> **Extract**
┌──

Personal information does not need to be recorded or written down in order for PIPA to apply; viewing a certificate or proof of vaccination is a collection of personal information that is subject to PIPA. An organization may be able to accomplish its purpose reasonably by viewing proof of vaccination, and may not need to make a record of the customer’s vaccination.
Before or at the time of collecting personal information, such as proof of vaccination, from an individual, an organization is required to provide notice of its purpose for collecting the information. The organization must also be prepared to provide a customer with the name or position of a person who is able to answer questions the individual may have about the collection of personal information (section 13).
Businesses can make customers aware of their personal information collection practices and the purpose for collection through websites, social media pages, or posters at entrances or other highly visible locations. Another option may be to provide a staff member with a script to describe the personal information collection practice and the reason for the collection at the time of the collection.
Consent and Denial of Service
In addition to the above obligations with respect to reasonable purpose and notice, organizations will generally require an individual’s consent to collect proof of vaccination (section 7).
Consent under PIPA can be written or oral, and can take many forms (section 8) including an express statement (for example, “I consent to the collection of my personal information for the purpose of…”).
Consent can also be deemed where the purposes for collection are obvious and the individual voluntarily provides their information, or opt-out where an individual is told an organization will collect their personal information for a particular purpose and the individual has a reasonable opportunity to decline or object to the collection.
Organizations should note that PIPA prohibits requiring an individual to consent to the collection of personal information beyond what is necessary to provide the product or service (section 7(2)).
This means an organization cannot require an individual to provide proof of vaccination in order to enter a store or to eat in a restaurant, unless collecting proof of vaccination is necessary to meet the organization’s purpose. The threshold for an organization to establish that it is necessary to collect proof of vaccination for a particular purpose, such as store entry, is higher than establishing that it is reasonable. If it is not necessary to collect personal information to provide the service, then the organization cannot require the individual to provide the information and cannot deny the service if the individual refuses to consent.
Other Privacy Considerations
PIPA prohibits an organization from retaining personal information longer than is required to meet legal or business purposes (section 35). If an organization does not require a record of vaccination for its purposes, it should not create and retain one. If it does record proof of vaccination, it must securely destroy this information once its business purpose has been achieved. It is unlikely that an organization collecting proof of vaccination in order to offer a discount will need to create a record, or retain it for any length of time.
Organizations are also cautioned that if personal information, such as proof of vaccination, is collected for a specific purpose, the information cannot be used for any other purpose, unless the organization obtains the individual’s consent. For example, an organization cannot collect proof of vaccination to offer a free drink or meal, and then add a customer to a mailing list to receive promotional or marketing materials, unless the organization obtains consent and advises individuals of this new purpose.
Customers may make a complaint to the OIPC if they believe that their personal information was improperly collected, used or disclosed.

└──

Repeat everything in the PIPA guidance from "Consent under PIPA" down to "service (section 7(2)).", word for word. The records have no connection to the PIPA guidance on proof of vaccination.

> **Available data**
┌──

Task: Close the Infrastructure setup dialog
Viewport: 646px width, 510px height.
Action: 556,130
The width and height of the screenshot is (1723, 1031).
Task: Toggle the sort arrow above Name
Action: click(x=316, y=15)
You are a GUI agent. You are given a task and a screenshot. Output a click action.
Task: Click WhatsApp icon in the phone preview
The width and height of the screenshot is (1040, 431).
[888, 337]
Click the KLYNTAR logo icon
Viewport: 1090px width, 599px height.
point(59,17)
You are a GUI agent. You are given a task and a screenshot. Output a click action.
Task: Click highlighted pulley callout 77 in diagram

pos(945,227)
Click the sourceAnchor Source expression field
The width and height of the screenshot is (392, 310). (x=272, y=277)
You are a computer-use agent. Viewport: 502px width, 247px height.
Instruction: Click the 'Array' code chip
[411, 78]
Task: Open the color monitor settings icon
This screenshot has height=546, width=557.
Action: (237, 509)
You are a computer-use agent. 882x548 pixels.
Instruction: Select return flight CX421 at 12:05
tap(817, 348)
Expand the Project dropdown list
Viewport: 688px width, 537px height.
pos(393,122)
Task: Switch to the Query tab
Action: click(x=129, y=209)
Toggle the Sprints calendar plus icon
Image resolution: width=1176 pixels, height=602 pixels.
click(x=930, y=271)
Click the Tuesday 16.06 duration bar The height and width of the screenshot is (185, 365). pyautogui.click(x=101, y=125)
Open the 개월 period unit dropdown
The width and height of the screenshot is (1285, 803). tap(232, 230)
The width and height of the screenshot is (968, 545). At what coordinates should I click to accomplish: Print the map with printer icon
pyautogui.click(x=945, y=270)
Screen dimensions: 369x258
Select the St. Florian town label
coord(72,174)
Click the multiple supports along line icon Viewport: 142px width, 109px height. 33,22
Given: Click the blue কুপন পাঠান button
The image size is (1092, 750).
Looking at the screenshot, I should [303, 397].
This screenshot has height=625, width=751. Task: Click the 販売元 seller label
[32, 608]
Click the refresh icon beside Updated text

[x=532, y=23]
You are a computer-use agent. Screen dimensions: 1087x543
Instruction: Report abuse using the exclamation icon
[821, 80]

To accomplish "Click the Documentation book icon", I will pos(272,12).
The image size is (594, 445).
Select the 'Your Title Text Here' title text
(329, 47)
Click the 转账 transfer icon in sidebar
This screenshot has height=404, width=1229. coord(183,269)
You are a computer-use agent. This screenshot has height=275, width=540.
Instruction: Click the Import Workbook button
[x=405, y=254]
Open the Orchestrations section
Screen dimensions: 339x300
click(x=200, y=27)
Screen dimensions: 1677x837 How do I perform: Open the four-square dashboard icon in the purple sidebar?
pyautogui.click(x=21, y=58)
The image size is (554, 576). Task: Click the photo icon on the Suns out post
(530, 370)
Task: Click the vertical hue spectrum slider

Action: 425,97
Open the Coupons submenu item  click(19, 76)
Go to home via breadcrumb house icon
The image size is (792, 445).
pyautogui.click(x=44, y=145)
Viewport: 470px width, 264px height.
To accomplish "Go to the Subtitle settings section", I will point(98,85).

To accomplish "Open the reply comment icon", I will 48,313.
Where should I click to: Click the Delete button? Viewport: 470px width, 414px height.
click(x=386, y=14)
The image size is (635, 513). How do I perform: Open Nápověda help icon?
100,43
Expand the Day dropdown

└──

> **Task answer**
Consent under PIPA can be written or oral, and can take many forms (section 8) including an express statement (for example, “I consent to the collection of my personal information for the purpose of…”).
Consent can also be deemed where the purposes for collection are obvious and the individual voluntarily provides their information, or opt-out where an individual is told an organization will collect their personal information for a particular purpose and the individual has a reasonable opportunity to decline or object to the collection.
Organizations should note that PIPA prohibits requiring an individual to consent to the collection of personal information beyond what is necessary to provide the product or service (section 7(2)).